### INSTRUCTION
Copy every record below word for word, without changing anything.

Records from a data source
**********

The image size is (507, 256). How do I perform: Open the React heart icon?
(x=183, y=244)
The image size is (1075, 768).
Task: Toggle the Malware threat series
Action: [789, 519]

**********

### COMPLETE RESPONSE
The image size is (507, 256). How do I perform: Open the React heart icon?
(x=183, y=244)
The image size is (1075, 768).
Task: Toggle the Malware threat series
Action: [789, 519]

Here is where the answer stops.